I meant to write this three weeks ago after watching a concert to celebrate International Women’s Day. I kept postponing and now, the last day of the Women’s Month is staring me at the face. I put it off one more time and it’s going to be an April Fools’ Day blog post. Clearly, that’s no way to honor all women out there.
Last March 8th, Paco Park Presents, a joint cultural project of the Department of Tourism, the National Parks Development Committee, and PTV4, featured baritone Noel Azcona and pianist Farley Asuncion in an evening of special songs dedicated to the women of Manila and the rest of the world. It was aptly titled “Cheers to Women.” Concert venue was the historic Paco Park at San Marcelino, Manila.
The flier handed us at the park introduced Noel Azcona as the assistant music director of the UST Singers. He has performed major roles including his operatic debut in Japan in a supporting role and later the title role in Manila of Fr. Maramba’s Lord Takayama. He took on the part of Escamillo in Carmen last October 2012. As assistant conductor and soloist of the UST Singers, he has taken part in 10 world concert tours covering major cities of Europe, USA, Mexico, Canada and Asia.
For that evening, Azcona was set to sing OMBRA MAI FU (G.F. Handel); CHANSON DE DON QUICHOTTE (Jacques Ibert); PETRARCH SONNETS (F. Liszt); operatic arias NI SNA, NI OTDYKHA IZMUCHEN NOI DUSHE (Borodin); JA VAS LYUB LYU (P. Tchaikovsky); VOTRE TOAST! (G. Bizet); and MAGBALIK KA HIRANG (Nicanor Abelardo).
A little overwhelming for someone like me who’s not an opera buff. My exposure to classical music has been quite limited to Tchaikovsky’s more popular works Swan Lake, Sleeping Beauty and Nutcracker. I didn’t even realize that all the while I’d been listening to Chopin’s Etude in E Op. 10 No.3 and Impromptu No. 4 in C Sharp Minor Op. 66. Before that, I only knew them as the love songs “No Other Love” and “I’m Always Chasing Rainbows.” Looking at Azcona’s unfamiliar repertoire, I thought the thing to do was sit tight and enjoy the evening.
And despite the language divide—the songs were rendered in French, Russian and Italian (except for Abelardo’s piece) — it was an evening to remember! Music indeed has no boundaries and Azcona is a fluent and powerful medium of his art. As he was singing the last notes of “Magbalik ka Hirang,” a sweet scent coming from some flowering plants in the park wafted through the air. I have no explanation for this dramatic happenstance.

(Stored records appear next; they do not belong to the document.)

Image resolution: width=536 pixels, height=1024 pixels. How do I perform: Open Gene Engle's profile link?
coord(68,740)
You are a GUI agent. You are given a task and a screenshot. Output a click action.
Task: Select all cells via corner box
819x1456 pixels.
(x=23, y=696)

I made a mental note to do some internet sleuthing in the following days to learn a few things about the featured composers and their pieces. Among the new things I’ve learned:
- Aside from being a composer, Alexander Borodin was a respected doctor and chemist. He was a notable advocate for women’s rights and education in Tsarist Russia and was a founder of the School of Medicine for Women in St. Petersburg.
- Ja vas lyub lyu, Tchaikovsky’s operatic aria, means “I love you” in Russian.

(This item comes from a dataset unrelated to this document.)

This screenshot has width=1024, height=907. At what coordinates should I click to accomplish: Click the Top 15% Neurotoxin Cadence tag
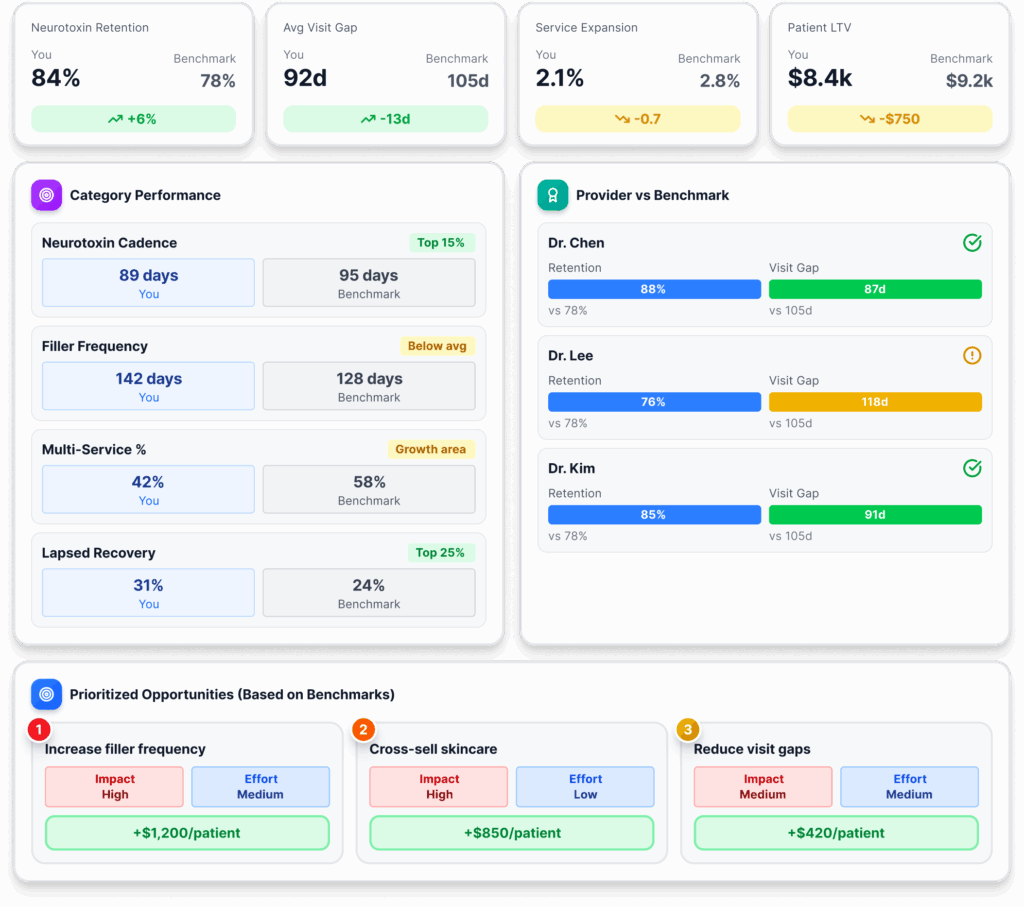click(x=441, y=243)
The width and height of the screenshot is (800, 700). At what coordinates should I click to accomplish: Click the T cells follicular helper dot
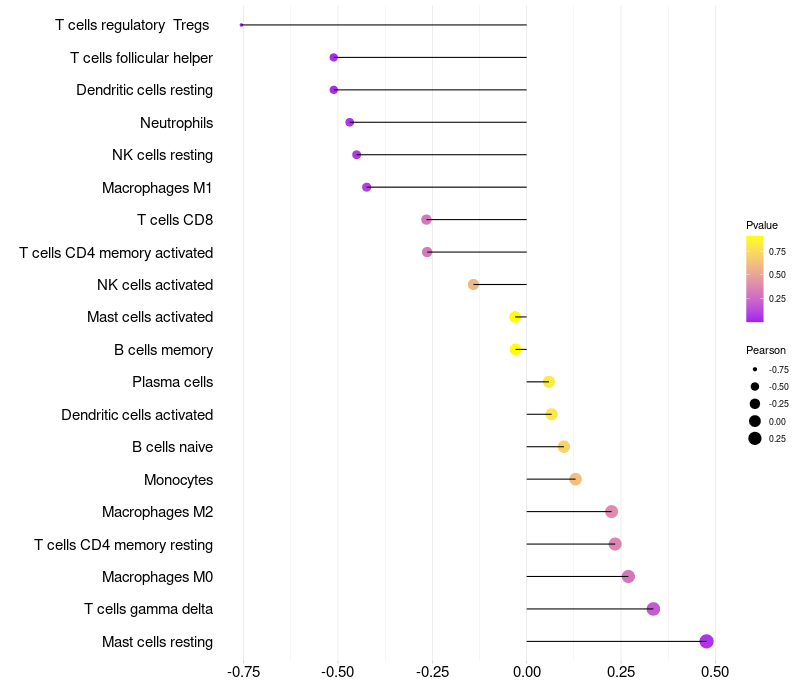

- At age 8, Nicanor Abelardo made his first composition, a waltz that was dedicated to his grandmother. As a tribute to this great Filipino composer, the main theater of the Cultural Center of the Philippines and the building housing the College of Music at UP Diliman were named after him.
Noel Azcona will be performing in a concert with flutist John Raymund Sarreal and pianist Najib Ismail in Virac, Catanduanes on April 27th. The concert is presented by Music News and the Philippine Amusement and Gaming Corporation (PAGCOR) in association with the Manila Chamber Orchestra Foundation and the National Commission for Culture and the Arts (NCCA).